A más de cuatro meses del aluvión extraordinario que arrasó con infraestructura clave en la zona del Cañón del Atuel y provocó severos daños en las centrales hidroeléctricas Nihuil II y III, un proyecto en la legislatura pide informes sobre el rol de la empresa HINISA durante la emergencia.
En el se solicita un detalle de la actuación de la compañía operadora del sistema hidroeléctrico afectado, en particular sobre el cumplimiento de protocolos de emergencia, la gestión del caudal y la posible existencia de responsabilidad por acción u omisión.
El evento climático del 11 de enero generó una crecida de hasta 1.463 metros cúbicos por segundo, cifra que superó ampliamente la capacidad de diseño del sistema. La fuerza del aluvión provocó la ruptura de tramos del camino entre El Nihuil y Valle Grande, la destrucción de un puente, el daño de varios sectores viales, y el colapso de partes fundamentales de las centrales hidroeléctricas, dejando fuera de servicio a Nihuil II y III. También se reportó arrastre de vehículos, afectación al turismo y compromiso del sistema eléctrico regional.

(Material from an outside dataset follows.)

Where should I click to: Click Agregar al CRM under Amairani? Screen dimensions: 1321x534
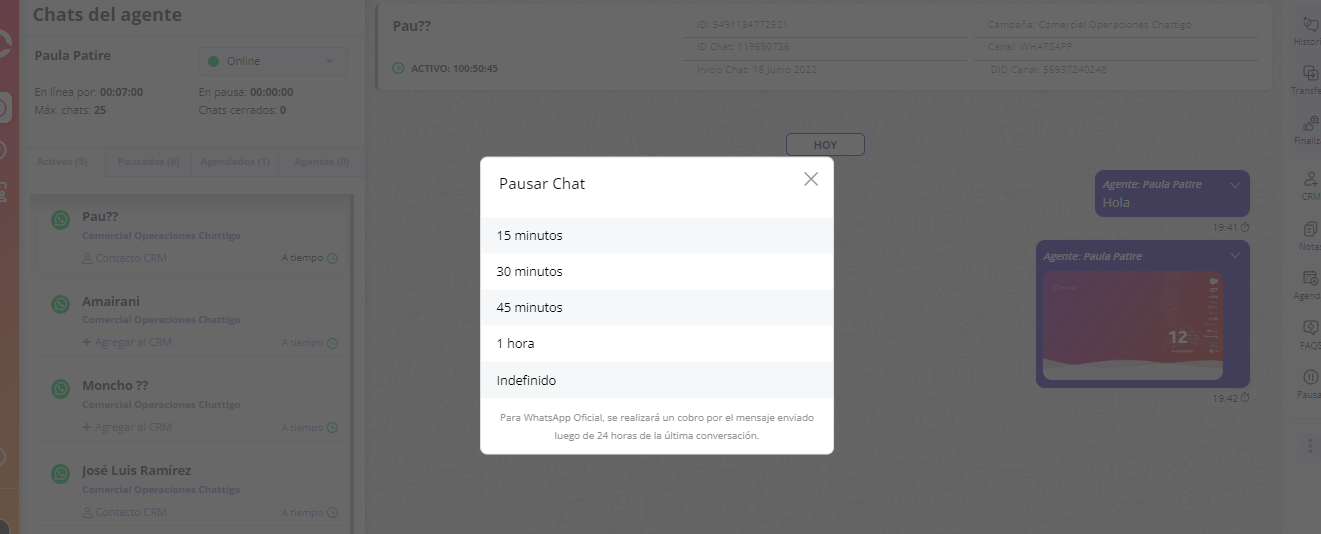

Ante este panorama se quiere saber si se activaron correctamente los protocolos de emergencia, si hubo apertura oportuna de represas para mitigar el impacto, si se registraron las acciones tomadas (con fecha, hora y responsable) y si se abrieron investigaciones sobre el rol de la empresa.
Además, se plantea que acciones ha tomado el estado para supervisar, auditar o eventualmente sancionar a la empresa si se comprueban incumplimientos.
Lo que se pide es una “revisión exhaustiva del desempeño de HINISA durante y después del evento”, indica el proyecto.